Tout ce que dit Diodore de Sicile, sept siècles après Hérodote, est de la même force dans tout ce qui regarde les antiquités et la physique. L’abbé Terrasson nous disait : « Je traduis le texte de Diodore dans toute sa turpitude. » Il nous en lisait quelquefois des morceaux chez M. de La Faye ; et quand on riait, il disait : « Vous verrez bien autre chose. » Il était tout le contraire de Dacier.

Le plus beau morceau de Diodore est la charmante description de l’île Panchaïe, Panchaïca tellus, célébrée par Virgile[2]. Ce sont des allées d’arbres odoriférants, à perte de vue ; de la myrrhe et de l’encens pour en fournir au monde entier sans s’épuiser ; des fontaines qui forment une infinité de canaux bordés de fleurs ; des oiseaux ailleurs inconnus, qui chantent sous d’éternels ombrages ; un temple de marbre de quatre mille pieds de longueur, orné de colonnes et de statues colossales, etc., etc.

Cela fait souvenir du duc de La Ferté, qui, pour flatter le goût de l’abbé Servien, lui disait un jour : « Ah ! si vous aviez vu mon fils, qui est mort à l’âge de quinze ans ! quels yeux ! quelle fraîcheur de teint ! quelle taille admirable ! l’Antinoüs du Belvédère n’était auprès de lui qu’un magot de la Chine ; et puis, quelle douceur de mœurs ! faut-il que ce qu’il y a jamais eu de plus beau m’ait été enlevé ! » L’abbé Servien s’attendrit ; le duc de La Ferté, s’échauffant par ses propres paroles, s’attendrit aussi : tous deux enfin se mirent à pleurer ; après quoi il avoua qu’il n’avait jamais eu de fils.

Un certain abbé Bazin avait relevé avec sa discrétion ordinaire un autre conte de Diodore[3]. C’était à propos du roi d’Égypte Sésostris, qui, probablement, n’a pas plus existé que l’île Panchaïe. Le père de Sésostris, qu’on ne nomme point, imagina, le jour que

  1. Remarquez qu’Hérodote vivait du temps de Xerxès, lorsque Babylone était dans sa plus grande splendeur : les Grecs ignoraient la langue chaldéenne. Quelque interprète se moqua de lui, ou Hérodote se moqua des Grecs. Lorsque les musicos d’Amsterdam étaient dans leur plus grande vogue, on aurait bien pu faire accroire à un étranger que les premières dames de la ville venaient se prostituer aux matelots qui revenaient de l’Inde, pour les récompenser de leurs peines.
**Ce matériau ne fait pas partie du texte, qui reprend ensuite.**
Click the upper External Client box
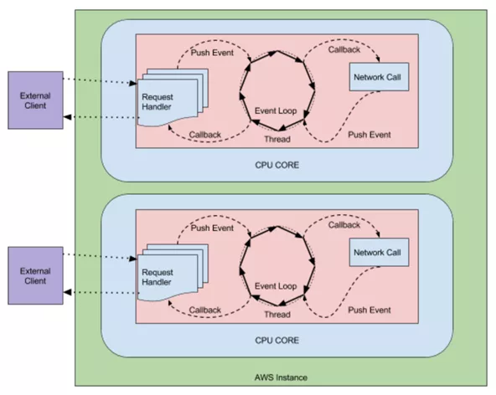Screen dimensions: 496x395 click(35, 100)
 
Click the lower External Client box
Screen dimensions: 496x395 click(35, 275)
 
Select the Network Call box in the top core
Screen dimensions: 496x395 click(379, 77)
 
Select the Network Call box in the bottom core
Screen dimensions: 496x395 click(379, 252)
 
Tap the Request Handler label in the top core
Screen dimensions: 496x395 click(158, 102)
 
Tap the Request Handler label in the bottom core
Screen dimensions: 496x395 click(158, 277)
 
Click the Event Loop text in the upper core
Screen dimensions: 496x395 click(276, 111)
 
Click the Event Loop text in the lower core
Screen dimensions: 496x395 click(276, 286)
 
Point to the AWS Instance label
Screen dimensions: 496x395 click(281, 377)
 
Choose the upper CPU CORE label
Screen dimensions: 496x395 click(276, 165)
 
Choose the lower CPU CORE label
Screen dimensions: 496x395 click(276, 341)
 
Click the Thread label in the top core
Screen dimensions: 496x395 click(277, 139)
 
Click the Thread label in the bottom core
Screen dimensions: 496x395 click(277, 315)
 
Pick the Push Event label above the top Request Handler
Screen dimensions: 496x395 click(212, 53)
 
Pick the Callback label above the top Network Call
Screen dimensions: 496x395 click(344, 49)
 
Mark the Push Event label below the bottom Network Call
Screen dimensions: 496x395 click(369, 310)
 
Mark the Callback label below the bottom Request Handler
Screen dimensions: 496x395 click(205, 310)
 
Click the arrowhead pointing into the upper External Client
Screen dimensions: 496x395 click(67, 117)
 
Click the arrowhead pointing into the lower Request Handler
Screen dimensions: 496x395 click(133, 259)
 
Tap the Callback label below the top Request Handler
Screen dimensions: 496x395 click(205, 135)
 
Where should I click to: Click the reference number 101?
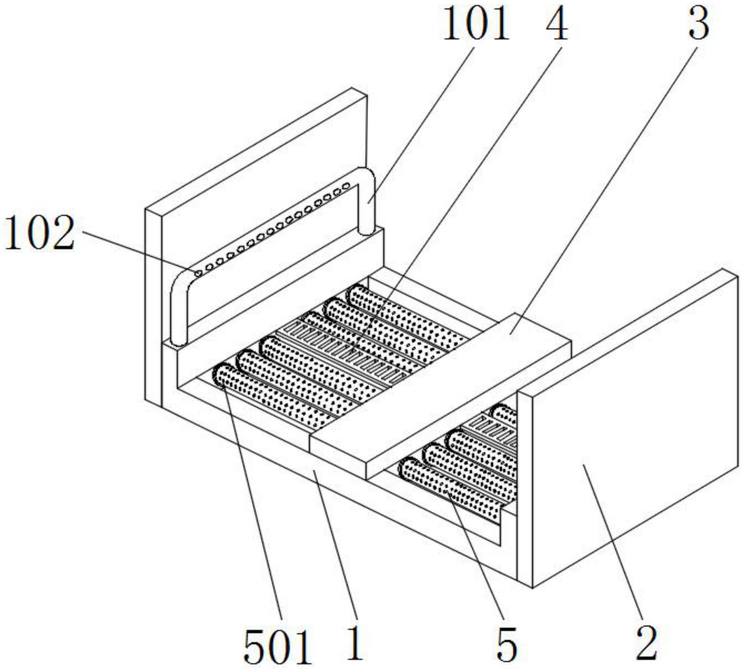pyautogui.click(x=475, y=25)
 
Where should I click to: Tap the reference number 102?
pyautogui.click(x=40, y=233)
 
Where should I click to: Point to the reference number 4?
pyautogui.click(x=556, y=25)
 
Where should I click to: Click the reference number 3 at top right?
pyautogui.click(x=699, y=25)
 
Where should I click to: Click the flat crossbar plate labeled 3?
pyautogui.click(x=441, y=396)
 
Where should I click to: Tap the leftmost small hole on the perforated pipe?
pyautogui.click(x=198, y=273)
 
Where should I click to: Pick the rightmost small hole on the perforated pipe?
pyautogui.click(x=346, y=187)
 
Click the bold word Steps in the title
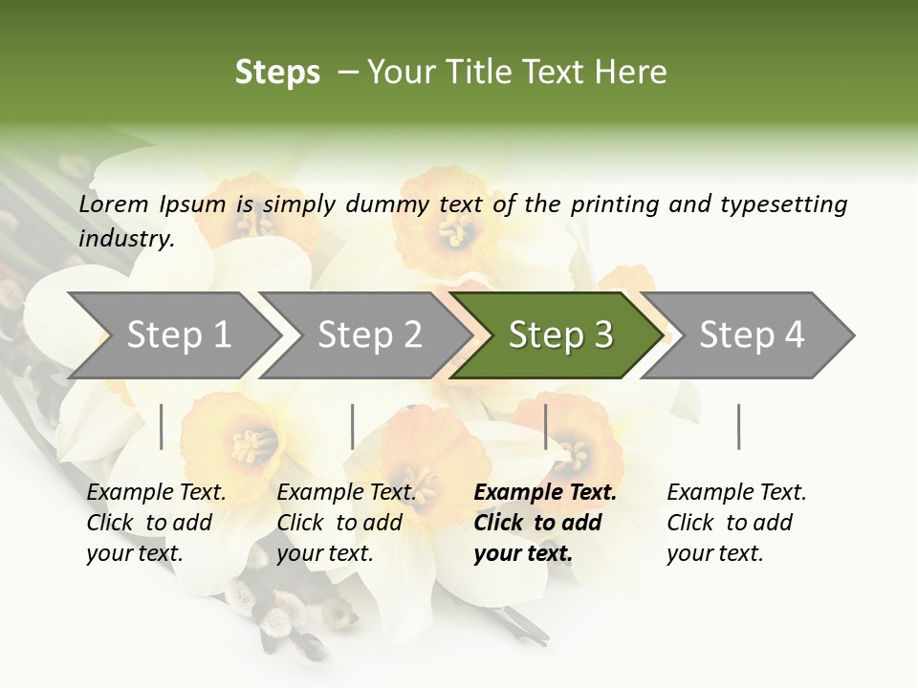click(x=277, y=73)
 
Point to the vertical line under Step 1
click(x=162, y=426)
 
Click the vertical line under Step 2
click(x=353, y=426)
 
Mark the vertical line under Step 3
click(x=546, y=426)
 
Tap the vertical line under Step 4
click(x=738, y=426)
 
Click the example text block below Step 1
click(x=156, y=523)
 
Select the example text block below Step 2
click(x=346, y=523)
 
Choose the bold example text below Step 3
click(x=545, y=523)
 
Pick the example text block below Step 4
click(x=736, y=523)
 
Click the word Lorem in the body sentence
click(x=113, y=204)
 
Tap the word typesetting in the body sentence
click(x=783, y=204)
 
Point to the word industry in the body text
click(x=125, y=239)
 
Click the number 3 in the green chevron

Le plus plaisant de tout ceci, c’est que des pédants welches ont trouvé la coutume de Babylone très-vraisemblable et très-honnête. (Note de Voltaire.)
  2. Panchaïa tellus est d’Ovide, Métam., X, 309 ; Virgile, Georg., II, 139, dit : Panchaïa pinguis.
  3. Voyez le paragraphe xix de la Philosophie de l’histoire, devenue l’Introduction à l’Essai sur les Mœurs, tome XI, page 61.